** ACTIVITY **
For this exercise, copy the records below exactly and exclude every image.

** LISTED RECORDS **
....
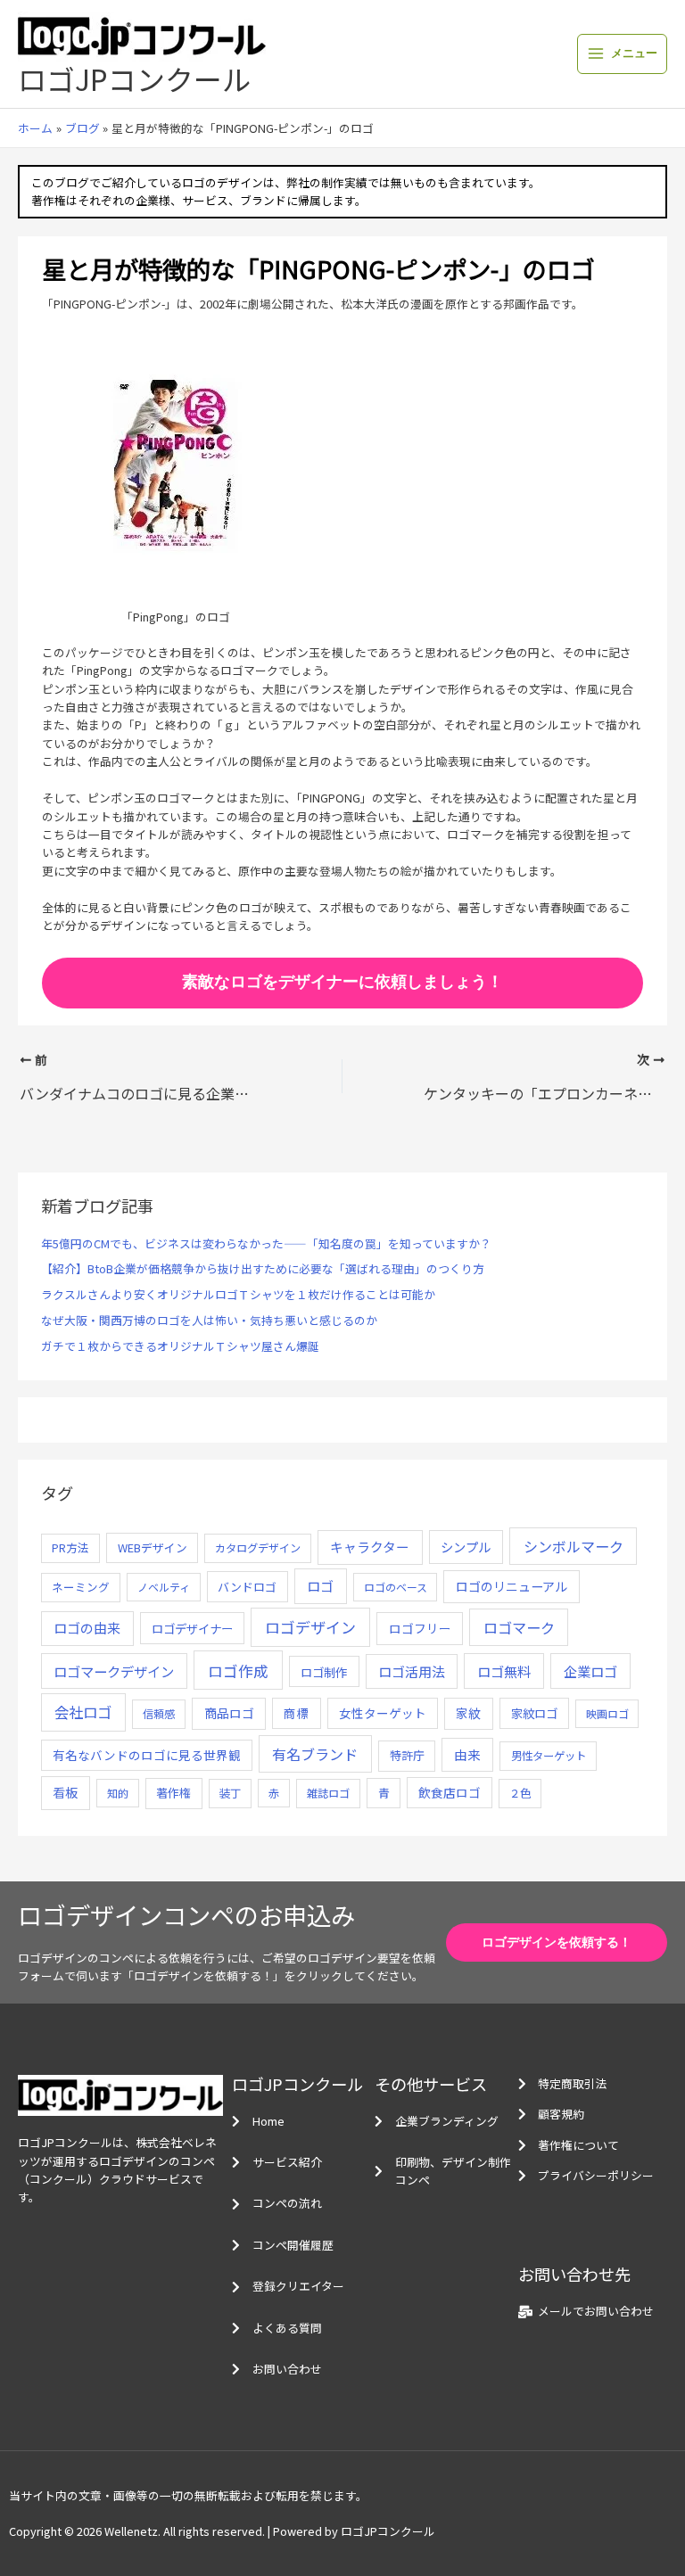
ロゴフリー (420, 1628)
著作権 (173, 1792)
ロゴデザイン (310, 1627)
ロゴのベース (395, 1586)
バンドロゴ (247, 1586)
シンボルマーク (573, 1546)
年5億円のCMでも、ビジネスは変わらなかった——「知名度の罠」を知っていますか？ (266, 1243)
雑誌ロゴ (328, 1793)
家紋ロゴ (534, 1713)
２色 (520, 1793)
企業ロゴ (590, 1671)
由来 (467, 1754)
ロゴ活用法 (411, 1671)
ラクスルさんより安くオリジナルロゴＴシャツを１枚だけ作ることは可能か (238, 1294)
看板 (65, 1792)
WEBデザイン (152, 1547)
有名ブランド (315, 1754)
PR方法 (70, 1547)
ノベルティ (163, 1586)
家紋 (468, 1713)
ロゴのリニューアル (511, 1586)
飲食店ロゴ (449, 1792)
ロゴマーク (519, 1627)
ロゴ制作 (324, 1672)
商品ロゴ (229, 1713)
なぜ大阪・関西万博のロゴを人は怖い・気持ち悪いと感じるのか (209, 1320)
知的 (117, 1792)
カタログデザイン (258, 1548)
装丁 (230, 1793)
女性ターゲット (382, 1713)
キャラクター (369, 1546)
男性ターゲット (548, 1756)
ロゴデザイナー (192, 1628)
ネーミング (81, 1586)
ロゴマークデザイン (114, 1671)
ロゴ (320, 1585)
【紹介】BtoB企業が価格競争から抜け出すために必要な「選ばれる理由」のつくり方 (262, 1268)
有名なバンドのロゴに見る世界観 (147, 1755)
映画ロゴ (607, 1713)
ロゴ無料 (504, 1671)
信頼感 (159, 1714)
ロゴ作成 (238, 1670)
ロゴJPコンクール (134, 78)
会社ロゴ (82, 1712)
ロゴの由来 (87, 1627)
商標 (296, 1713)
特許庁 (407, 1755)
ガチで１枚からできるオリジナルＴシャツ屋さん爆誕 (180, 1345)
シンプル (466, 1546)
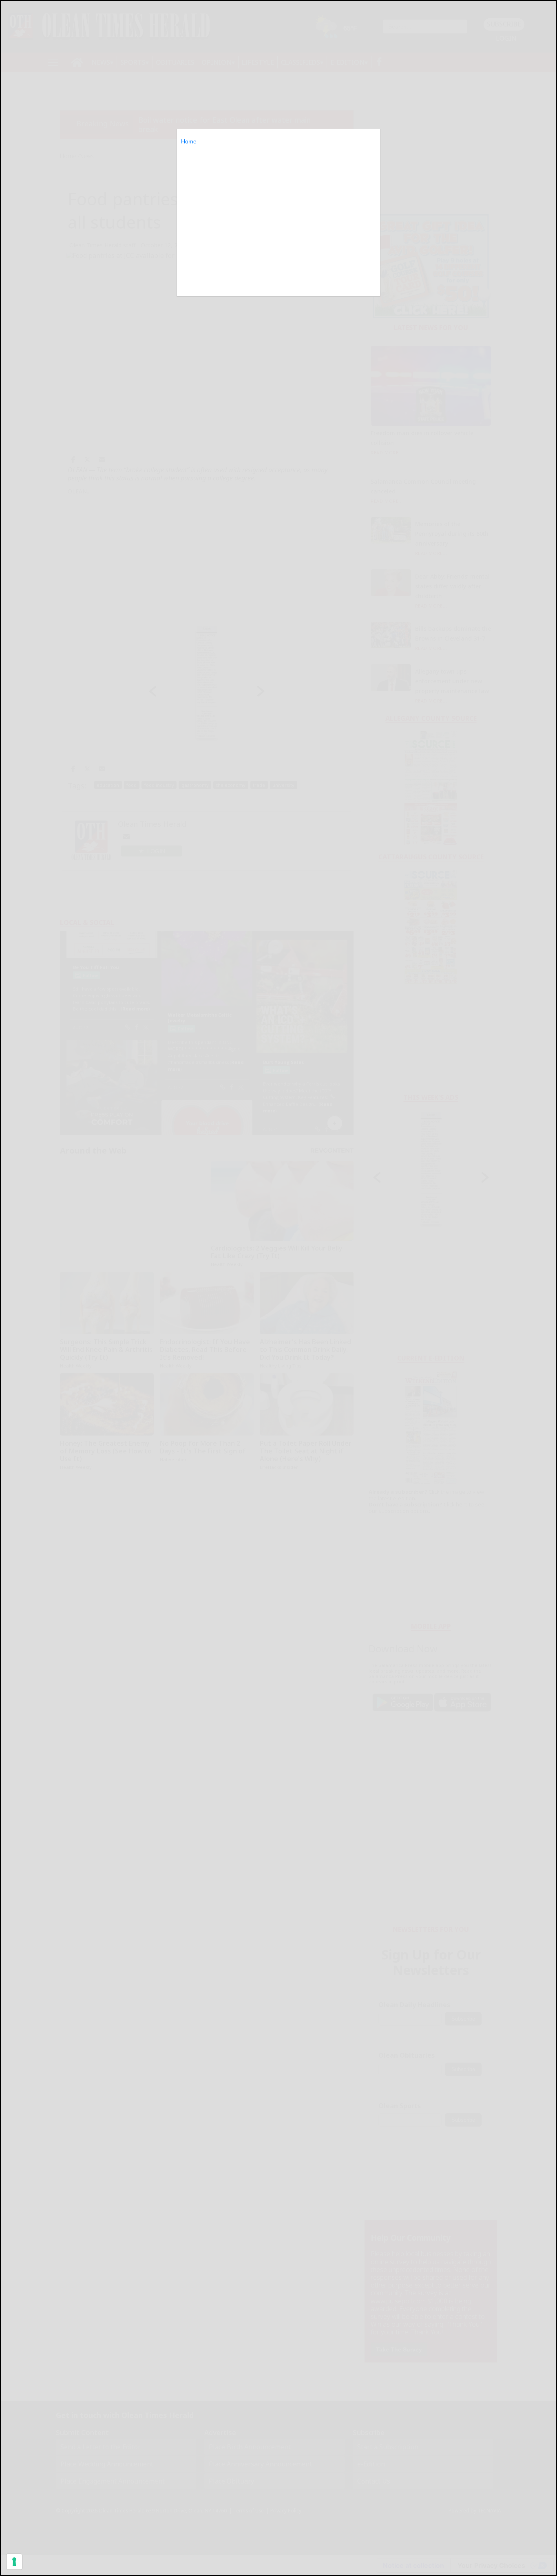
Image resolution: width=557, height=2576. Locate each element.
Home (189, 141)
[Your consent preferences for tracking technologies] (14, 2561)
....
** WRITTEN RESPONSE **
ロゴフリー (420, 1628)
著作権 (173, 1792)
ロゴデザイン (310, 1627)
ロゴのベース (395, 1586)
バンドロゴ (247, 1586)
シンボルマーク (573, 1546)
年5億円のCMでも、ビジネスは変わらなかった——「知名度の罠」を知っていますか？ (266, 1243)
雑誌ロゴ (328, 1793)
家紋ロゴ (534, 1713)
２色 (520, 1793)
企業ロゴ (590, 1671)
由来 (467, 1754)
ロゴ活用法 (411, 1671)
ラクスルさんより安くオリジナルロゴＴシャツを１枚だけ作ることは可能か (238, 1294)
看板 (65, 1792)
WEBデザイン (152, 1547)
有名ブランド (315, 1754)
PR方法 (70, 1547)
ノベルティ (163, 1586)
家紋 (468, 1713)
ロゴのリニューアル (511, 1586)
飲食店ロゴ (449, 1792)
ロゴマーク (519, 1627)
ロゴ制作 (324, 1672)
商品ロゴ (229, 1713)
なぜ大阪・関西万博のロゴを人は怖い・気持ち悪いと感じるのか (209, 1320)
知的 (117, 1792)
カタログデザイン (258, 1548)
装丁 (230, 1793)
女性ターゲット (382, 1713)
キャラクター (369, 1546)
男性ターゲット (548, 1756)
ロゴデザイナー (192, 1628)
ネーミング (81, 1586)
ロゴマークデザイン (114, 1671)
ロゴ (320, 1585)
【紹介】BtoB企業が価格競争から抜け出すために必要な「選ばれる理由」のつくり方 (262, 1268)
有名なバンドのロゴに見る世界観 (147, 1755)
映画ロゴ (607, 1713)
ロゴ無料 (504, 1671)
信頼感 (159, 1714)
ロゴ作成 (238, 1670)
ロゴJPコンクール (134, 78)
会社ロゴ (82, 1712)
ロゴの由来 (87, 1627)
商標 (296, 1713)
特許庁 (407, 1755)
ガチで１枚からできるオリジナルＴシャツ屋さん爆誕 (180, 1345)
シンプル (466, 1546)
Image resolution: width=557, height=2576. Locate each element.
Home (189, 141)
[Your consent preferences for tracking technologies] (14, 2561)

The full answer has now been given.